W każdy poniedziałek mały Lorenzo pokonuje śliskie piargi i strome kaniony, a wszystko po to, aby mógł przeprawić się do szkoły i dostać tam coś do jedzenia. Sześciolatek mieszka w północno-zachodnim Meksyku, na rozległym terenie Sierra Madre Occidental; łańcuchu górskim o długości około 1500 kilometrów. Rodzina chłopca to rdzenni mieszkańcy gór, o ograniczonym kontakcie ze światem zewnętrznym, których życie codzienne kręci się wokół hodowli zwierząt i uprawy roli.

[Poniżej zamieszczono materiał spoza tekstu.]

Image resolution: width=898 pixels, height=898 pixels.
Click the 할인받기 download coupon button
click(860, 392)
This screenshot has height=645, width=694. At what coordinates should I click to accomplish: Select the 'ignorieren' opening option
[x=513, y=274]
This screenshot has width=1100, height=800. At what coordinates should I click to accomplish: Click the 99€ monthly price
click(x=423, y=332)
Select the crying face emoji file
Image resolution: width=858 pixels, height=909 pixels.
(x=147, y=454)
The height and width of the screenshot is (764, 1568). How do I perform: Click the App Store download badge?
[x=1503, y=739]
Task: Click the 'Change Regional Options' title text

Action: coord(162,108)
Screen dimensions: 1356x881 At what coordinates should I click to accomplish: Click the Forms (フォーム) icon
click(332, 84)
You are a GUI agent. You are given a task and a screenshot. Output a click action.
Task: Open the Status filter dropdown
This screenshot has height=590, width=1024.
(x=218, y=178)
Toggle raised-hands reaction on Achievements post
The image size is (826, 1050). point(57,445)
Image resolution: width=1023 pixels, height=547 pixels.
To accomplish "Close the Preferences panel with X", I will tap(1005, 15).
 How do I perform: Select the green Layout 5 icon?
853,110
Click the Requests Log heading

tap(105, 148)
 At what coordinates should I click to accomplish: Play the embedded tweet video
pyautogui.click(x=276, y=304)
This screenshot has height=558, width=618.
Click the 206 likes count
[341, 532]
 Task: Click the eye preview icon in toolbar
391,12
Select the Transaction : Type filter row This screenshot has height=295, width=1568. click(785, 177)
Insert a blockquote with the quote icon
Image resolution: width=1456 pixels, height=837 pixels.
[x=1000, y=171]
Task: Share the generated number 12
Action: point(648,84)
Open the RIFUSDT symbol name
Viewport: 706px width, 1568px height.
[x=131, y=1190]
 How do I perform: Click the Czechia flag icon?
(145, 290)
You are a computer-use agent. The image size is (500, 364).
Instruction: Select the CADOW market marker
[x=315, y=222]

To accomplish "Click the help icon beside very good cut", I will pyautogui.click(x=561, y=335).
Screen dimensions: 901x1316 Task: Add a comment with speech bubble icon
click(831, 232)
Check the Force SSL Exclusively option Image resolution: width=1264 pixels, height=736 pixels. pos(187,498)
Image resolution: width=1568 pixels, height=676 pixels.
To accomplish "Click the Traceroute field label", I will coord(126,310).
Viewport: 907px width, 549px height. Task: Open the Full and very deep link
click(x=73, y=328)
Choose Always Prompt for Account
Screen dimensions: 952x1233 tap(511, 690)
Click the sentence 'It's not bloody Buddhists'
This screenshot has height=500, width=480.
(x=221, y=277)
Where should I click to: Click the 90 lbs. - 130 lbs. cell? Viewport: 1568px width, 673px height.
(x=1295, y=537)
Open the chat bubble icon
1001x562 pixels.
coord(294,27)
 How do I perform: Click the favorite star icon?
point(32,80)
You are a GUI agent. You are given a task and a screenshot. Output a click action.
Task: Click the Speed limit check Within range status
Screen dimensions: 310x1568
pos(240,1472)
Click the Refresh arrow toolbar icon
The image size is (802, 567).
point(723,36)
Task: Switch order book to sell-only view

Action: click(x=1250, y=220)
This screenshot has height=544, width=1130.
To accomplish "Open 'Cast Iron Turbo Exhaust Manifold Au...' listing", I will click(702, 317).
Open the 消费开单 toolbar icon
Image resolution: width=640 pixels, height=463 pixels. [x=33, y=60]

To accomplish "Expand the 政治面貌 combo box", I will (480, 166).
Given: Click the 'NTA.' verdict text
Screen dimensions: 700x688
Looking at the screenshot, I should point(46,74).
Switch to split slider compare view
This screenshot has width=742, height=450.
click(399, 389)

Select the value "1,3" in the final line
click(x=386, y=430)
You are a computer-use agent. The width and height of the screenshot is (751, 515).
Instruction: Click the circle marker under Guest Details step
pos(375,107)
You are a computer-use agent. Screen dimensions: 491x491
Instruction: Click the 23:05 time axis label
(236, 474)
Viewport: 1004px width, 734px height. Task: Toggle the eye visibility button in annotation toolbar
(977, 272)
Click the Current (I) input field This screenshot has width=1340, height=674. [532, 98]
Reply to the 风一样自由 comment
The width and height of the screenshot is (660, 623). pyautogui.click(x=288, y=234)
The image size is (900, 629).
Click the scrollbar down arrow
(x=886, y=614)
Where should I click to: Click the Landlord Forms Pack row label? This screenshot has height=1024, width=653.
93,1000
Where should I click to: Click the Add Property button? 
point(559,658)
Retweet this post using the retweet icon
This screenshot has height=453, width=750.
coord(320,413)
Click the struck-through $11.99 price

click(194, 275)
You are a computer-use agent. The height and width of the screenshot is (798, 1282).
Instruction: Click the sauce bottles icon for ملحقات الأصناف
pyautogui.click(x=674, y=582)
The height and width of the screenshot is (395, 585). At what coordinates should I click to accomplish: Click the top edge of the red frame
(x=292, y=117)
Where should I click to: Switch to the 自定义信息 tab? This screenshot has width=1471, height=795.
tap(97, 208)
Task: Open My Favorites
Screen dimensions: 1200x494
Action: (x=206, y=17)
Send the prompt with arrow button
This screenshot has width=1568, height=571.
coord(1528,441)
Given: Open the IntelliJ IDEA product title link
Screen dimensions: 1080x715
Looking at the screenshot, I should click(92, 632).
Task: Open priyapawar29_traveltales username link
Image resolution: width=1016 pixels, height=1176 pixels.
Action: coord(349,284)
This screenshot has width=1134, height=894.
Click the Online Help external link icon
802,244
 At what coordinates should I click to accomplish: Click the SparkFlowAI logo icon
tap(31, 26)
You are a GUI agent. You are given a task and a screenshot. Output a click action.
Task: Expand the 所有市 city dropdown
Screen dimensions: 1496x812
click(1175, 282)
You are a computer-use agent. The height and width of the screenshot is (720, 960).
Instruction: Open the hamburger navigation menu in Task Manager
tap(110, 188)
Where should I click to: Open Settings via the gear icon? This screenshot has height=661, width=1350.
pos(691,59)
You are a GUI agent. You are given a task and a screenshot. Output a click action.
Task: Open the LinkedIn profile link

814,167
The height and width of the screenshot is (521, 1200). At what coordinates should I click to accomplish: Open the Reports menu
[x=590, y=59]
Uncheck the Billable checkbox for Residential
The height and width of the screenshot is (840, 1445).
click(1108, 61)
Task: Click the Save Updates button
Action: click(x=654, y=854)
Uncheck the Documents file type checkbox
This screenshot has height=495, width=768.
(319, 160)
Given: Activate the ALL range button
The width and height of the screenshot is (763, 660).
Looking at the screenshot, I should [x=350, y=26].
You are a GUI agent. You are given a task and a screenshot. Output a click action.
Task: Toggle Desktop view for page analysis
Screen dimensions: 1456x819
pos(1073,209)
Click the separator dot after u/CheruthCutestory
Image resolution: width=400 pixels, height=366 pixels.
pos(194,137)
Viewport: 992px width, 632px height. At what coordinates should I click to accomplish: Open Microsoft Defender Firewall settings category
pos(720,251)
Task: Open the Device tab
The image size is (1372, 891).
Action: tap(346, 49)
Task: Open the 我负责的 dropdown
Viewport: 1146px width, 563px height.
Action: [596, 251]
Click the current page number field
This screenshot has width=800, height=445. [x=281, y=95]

Niestety, ubóstwo stanowi dla Rarámuri (ludu zamieszkującego stan Chihuahua) czynnik ekonomiczno-społecznego regresu skłaniający jego mieszkańców do masowych migracji i wypraw w poszukiwaniu lepszego jutra. Przykładem heroicznej walki o godny los jest Lorenzo, który maszerując do szkoły na wysokość ponad 1000 metrów musi utrzymać równowagę i skupienie na stałym poziomie, gdyż jeden nieostrożny krok mógłby kosztować go życie.

Teresa, Angela i Philomena, to siostry które dzielą dolę swego kolegi z ławki, Lorenza. Wielogodzinna podróż do szkoły prowadząca przez wąskie i strome ścieżki, ostre zbocza skał i rwące strumienie, zmusza dziewczynki do niewysłowionego wysiłku oraz kontroli każdego ruchu. Wystarczy przypadkowy deszcz, aby przekształcić górskie zbocza w śliską jak lód nawierzchnię, czyniąc tym samym przeprawę niemożliwą do zrealizowania.

Podróż do szkoły, czterogodzinny marsz przez jeden z najpiękniejszych, ale i najniebezpieczniejszych meksykańskich krajobrazów. Podróż, której przyświeca tylko jeden cel: znaleźć pracę w mieście i wieść lepsze życie.